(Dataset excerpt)
============================================================
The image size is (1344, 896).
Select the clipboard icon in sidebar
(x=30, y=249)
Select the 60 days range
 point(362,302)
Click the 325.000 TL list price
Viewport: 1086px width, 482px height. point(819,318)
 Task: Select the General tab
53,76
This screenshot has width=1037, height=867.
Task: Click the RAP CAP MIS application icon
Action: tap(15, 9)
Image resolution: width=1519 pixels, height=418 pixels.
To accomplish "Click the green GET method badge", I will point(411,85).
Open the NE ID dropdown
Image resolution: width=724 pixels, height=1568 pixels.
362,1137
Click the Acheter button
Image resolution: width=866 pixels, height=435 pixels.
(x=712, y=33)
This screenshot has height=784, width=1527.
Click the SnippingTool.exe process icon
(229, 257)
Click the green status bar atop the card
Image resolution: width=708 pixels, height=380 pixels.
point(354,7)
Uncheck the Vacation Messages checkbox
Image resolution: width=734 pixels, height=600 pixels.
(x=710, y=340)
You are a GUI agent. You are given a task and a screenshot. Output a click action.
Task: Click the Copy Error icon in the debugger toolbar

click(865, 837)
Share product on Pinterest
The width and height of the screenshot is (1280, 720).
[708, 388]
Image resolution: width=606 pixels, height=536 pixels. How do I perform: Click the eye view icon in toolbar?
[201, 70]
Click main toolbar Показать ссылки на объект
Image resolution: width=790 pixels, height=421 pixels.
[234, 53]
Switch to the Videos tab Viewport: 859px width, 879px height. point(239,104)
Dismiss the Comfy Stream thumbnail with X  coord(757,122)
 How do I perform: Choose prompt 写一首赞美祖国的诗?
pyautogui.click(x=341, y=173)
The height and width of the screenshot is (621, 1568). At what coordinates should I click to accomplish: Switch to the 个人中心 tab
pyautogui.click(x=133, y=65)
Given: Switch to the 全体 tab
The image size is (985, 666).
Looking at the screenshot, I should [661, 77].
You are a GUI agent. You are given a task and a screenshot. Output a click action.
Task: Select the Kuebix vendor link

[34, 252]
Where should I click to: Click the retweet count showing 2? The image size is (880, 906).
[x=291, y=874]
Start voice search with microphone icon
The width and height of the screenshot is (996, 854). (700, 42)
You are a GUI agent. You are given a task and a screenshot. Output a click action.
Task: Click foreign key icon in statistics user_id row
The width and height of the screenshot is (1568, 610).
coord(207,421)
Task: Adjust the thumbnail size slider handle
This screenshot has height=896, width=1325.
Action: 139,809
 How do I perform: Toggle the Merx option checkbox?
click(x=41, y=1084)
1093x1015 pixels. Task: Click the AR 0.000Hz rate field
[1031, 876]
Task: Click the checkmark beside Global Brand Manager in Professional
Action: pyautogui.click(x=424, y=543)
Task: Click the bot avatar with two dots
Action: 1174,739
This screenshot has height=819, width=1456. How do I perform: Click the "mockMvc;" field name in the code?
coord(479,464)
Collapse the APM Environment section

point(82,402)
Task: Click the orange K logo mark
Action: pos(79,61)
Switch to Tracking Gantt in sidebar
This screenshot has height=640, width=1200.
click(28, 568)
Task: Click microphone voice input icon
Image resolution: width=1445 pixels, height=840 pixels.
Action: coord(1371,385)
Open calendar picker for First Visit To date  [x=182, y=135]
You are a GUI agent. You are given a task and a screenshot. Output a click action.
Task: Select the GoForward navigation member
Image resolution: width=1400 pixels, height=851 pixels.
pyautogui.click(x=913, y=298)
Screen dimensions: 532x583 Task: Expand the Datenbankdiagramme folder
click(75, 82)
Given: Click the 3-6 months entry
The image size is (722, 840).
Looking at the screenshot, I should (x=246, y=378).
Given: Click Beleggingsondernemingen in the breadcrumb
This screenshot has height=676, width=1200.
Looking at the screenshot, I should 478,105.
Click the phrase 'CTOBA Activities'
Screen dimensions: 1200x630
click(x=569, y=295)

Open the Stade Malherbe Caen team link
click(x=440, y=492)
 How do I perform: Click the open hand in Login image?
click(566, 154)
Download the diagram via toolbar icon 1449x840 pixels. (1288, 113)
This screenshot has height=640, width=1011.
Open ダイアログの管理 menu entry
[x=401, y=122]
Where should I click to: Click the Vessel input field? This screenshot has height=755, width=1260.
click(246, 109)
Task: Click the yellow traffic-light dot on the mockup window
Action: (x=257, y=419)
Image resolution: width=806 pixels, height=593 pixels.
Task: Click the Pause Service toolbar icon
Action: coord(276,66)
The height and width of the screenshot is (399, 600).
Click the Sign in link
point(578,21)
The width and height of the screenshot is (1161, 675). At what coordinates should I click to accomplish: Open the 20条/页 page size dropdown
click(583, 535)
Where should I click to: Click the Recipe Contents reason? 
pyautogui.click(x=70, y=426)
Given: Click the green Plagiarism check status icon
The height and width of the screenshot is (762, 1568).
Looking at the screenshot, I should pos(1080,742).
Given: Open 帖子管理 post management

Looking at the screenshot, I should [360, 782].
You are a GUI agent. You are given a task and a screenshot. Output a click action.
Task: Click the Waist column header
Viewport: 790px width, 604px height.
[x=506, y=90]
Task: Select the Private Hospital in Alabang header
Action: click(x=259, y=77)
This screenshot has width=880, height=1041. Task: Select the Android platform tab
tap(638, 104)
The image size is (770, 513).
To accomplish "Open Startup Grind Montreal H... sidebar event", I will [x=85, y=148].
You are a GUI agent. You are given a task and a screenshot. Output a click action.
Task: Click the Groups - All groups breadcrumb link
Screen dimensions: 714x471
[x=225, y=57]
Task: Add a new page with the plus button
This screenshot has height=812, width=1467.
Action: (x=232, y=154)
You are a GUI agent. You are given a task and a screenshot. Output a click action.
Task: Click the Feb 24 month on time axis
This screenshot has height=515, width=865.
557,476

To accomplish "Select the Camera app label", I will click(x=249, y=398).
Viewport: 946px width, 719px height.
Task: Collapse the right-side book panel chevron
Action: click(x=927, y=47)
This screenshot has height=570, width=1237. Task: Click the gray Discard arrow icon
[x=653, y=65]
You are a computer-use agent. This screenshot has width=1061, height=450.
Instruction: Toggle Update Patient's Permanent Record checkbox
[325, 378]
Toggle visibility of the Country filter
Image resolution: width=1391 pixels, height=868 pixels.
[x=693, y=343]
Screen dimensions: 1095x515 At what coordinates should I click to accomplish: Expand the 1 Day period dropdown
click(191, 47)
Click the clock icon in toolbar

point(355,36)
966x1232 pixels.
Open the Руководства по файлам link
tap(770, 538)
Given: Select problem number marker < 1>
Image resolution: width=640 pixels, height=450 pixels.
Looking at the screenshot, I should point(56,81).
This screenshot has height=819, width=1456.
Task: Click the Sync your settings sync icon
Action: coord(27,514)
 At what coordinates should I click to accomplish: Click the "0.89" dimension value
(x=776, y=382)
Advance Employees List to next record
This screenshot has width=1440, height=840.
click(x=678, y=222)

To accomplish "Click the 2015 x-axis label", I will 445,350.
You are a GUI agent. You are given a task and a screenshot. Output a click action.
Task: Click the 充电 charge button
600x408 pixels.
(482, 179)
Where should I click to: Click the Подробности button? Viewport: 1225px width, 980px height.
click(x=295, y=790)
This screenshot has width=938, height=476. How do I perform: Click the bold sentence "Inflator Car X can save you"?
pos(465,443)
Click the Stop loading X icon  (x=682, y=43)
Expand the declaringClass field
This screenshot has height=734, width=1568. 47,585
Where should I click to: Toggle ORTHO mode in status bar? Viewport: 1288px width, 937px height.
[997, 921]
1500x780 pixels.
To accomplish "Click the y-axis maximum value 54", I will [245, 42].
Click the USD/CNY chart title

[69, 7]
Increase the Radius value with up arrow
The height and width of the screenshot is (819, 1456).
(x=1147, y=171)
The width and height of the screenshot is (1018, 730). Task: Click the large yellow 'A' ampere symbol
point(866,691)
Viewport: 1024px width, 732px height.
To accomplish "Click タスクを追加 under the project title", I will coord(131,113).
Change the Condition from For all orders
============================================================
Put the rows between the line holding "1500x780 pixels." and the line holding "(x=1147, y=171)", inclusive, into a numbered list. Leave out blank lines.

**Response below:**
1. 1500x780 pixels.
2. To accomplish "Click the y-axis maximum value 54", I will [245, 42].
3. Click the USD/CNY chart title
4. [69, 7]
5. Increase the Radius value with up arrow
6. The height and width of the screenshot is (819, 1456).
7. (x=1147, y=171)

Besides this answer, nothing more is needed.